Saved data entries
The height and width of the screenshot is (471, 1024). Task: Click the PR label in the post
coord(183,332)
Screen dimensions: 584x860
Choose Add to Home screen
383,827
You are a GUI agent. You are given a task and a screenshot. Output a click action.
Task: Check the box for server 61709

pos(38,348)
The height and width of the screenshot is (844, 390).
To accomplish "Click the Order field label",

### [Assignment]
Output the records verbatim, from the first line to the last.

### [Response]
The height and width of the screenshot is (471, 1024). Task: Click the PR label in the post
coord(183,332)
Screen dimensions: 584x860
Choose Add to Home screen
383,827
You are a GUI agent. You are given a task and a screenshot. Output a click action.
Task: Check the box for server 61709

pos(38,348)
The height and width of the screenshot is (844, 390).
To accomplish "Click the Order field label",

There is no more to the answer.